╭─ Data supplied

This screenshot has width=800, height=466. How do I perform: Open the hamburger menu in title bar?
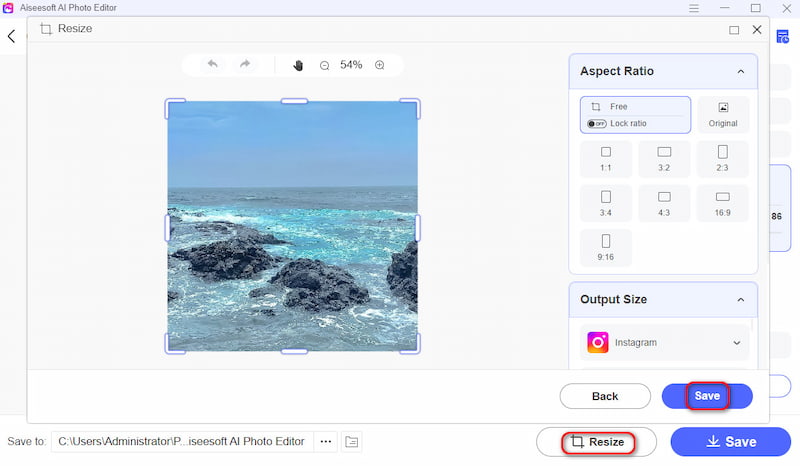click(695, 9)
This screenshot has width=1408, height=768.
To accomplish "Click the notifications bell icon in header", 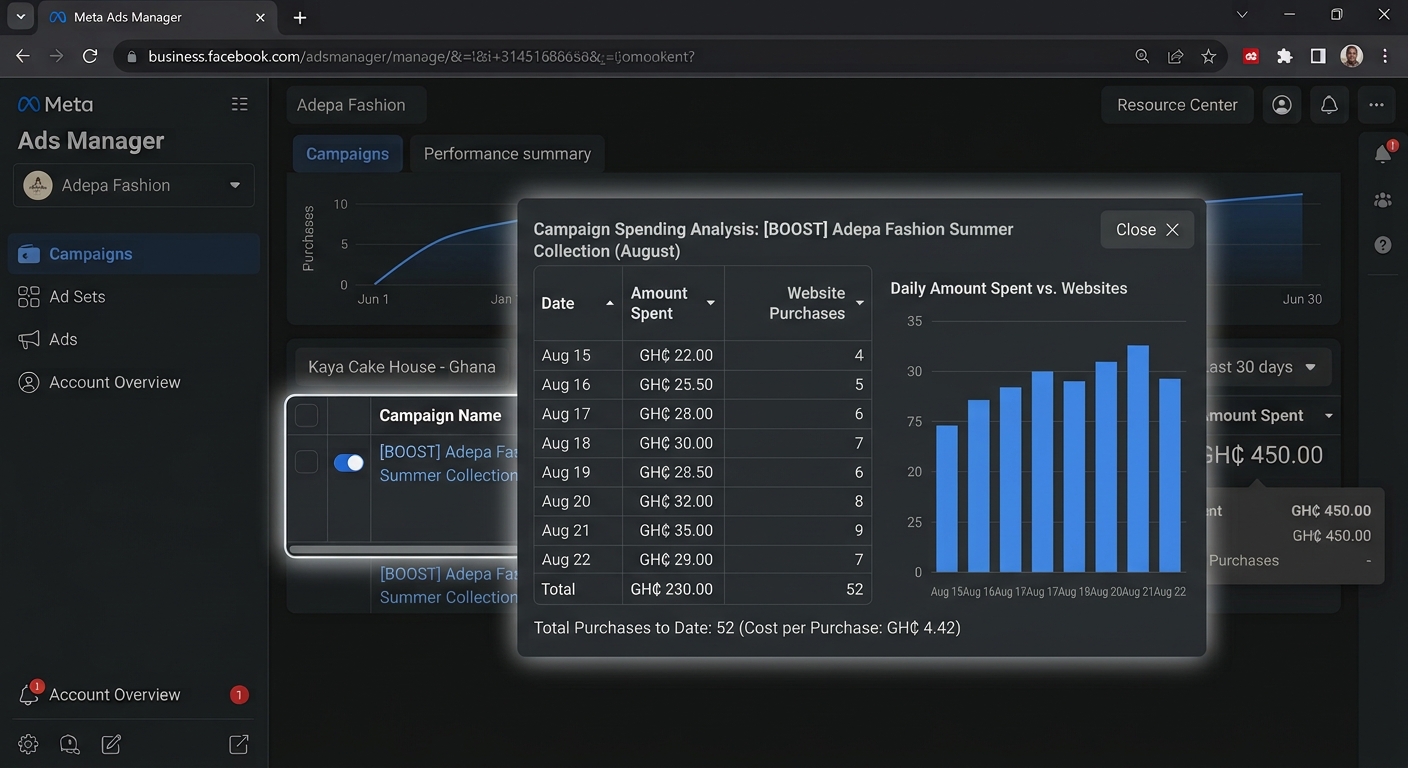I will point(1329,105).
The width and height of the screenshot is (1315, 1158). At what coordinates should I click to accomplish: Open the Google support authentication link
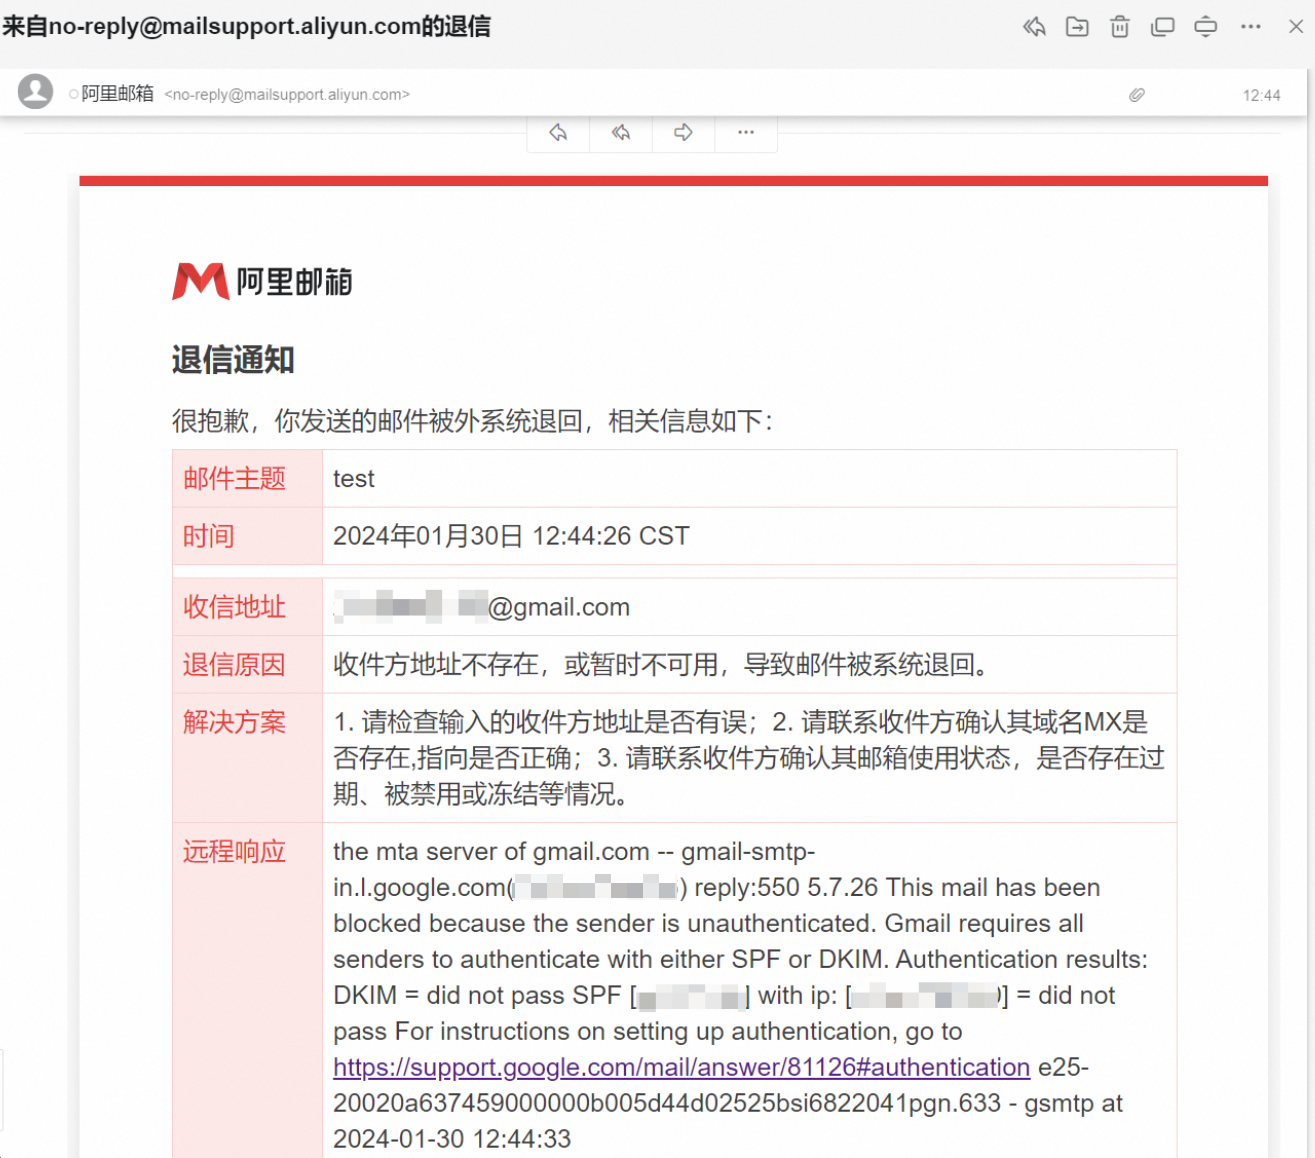click(681, 1067)
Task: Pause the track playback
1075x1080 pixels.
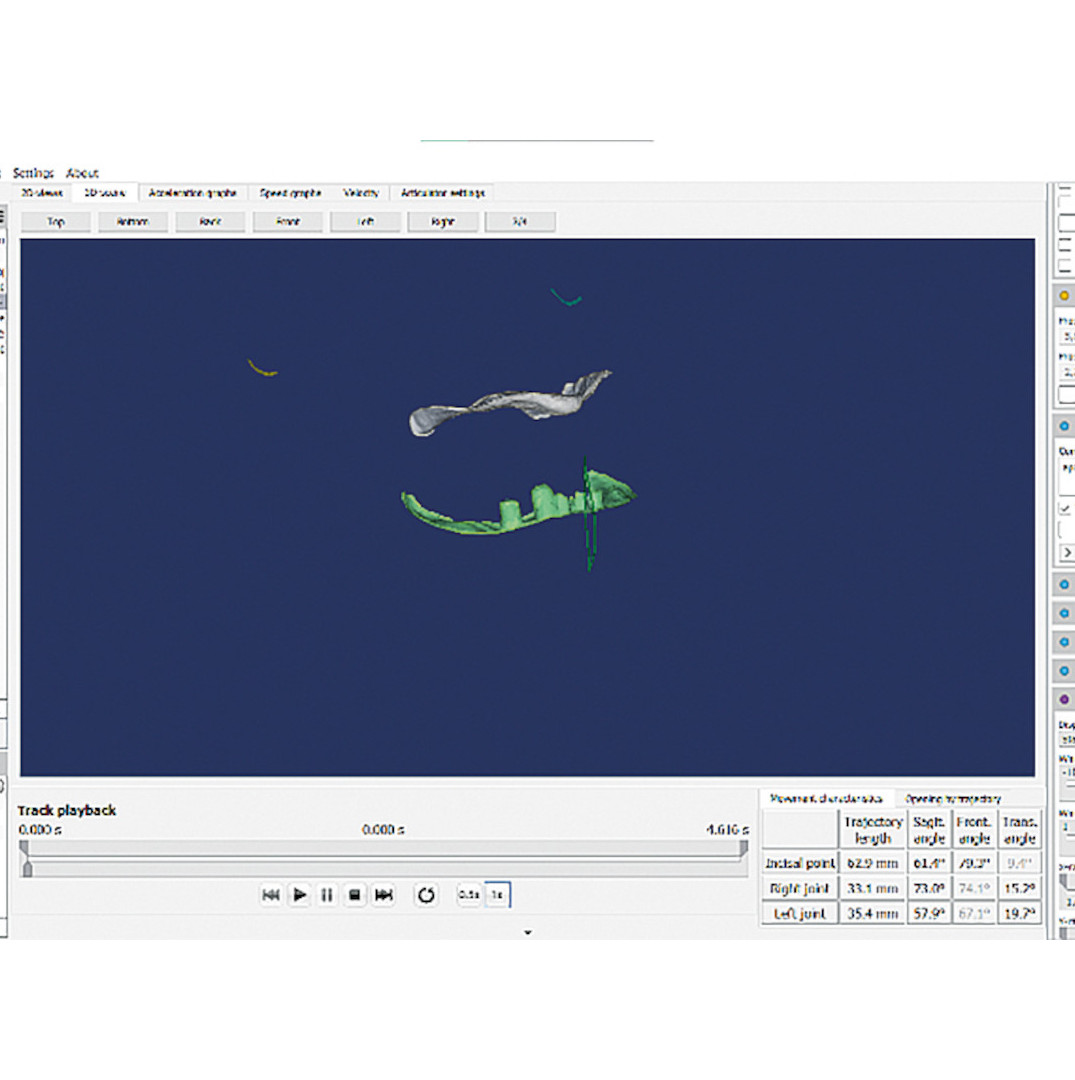Action: pyautogui.click(x=328, y=895)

╰─

# To do
Return exactly the lines that begin with the one containing "Task: Pause the track playback" and end with the final line of the data above; include no pictures.

# Result for this exercise
Task: Pause the track playback
1075x1080 pixels.
Action: pyautogui.click(x=328, y=895)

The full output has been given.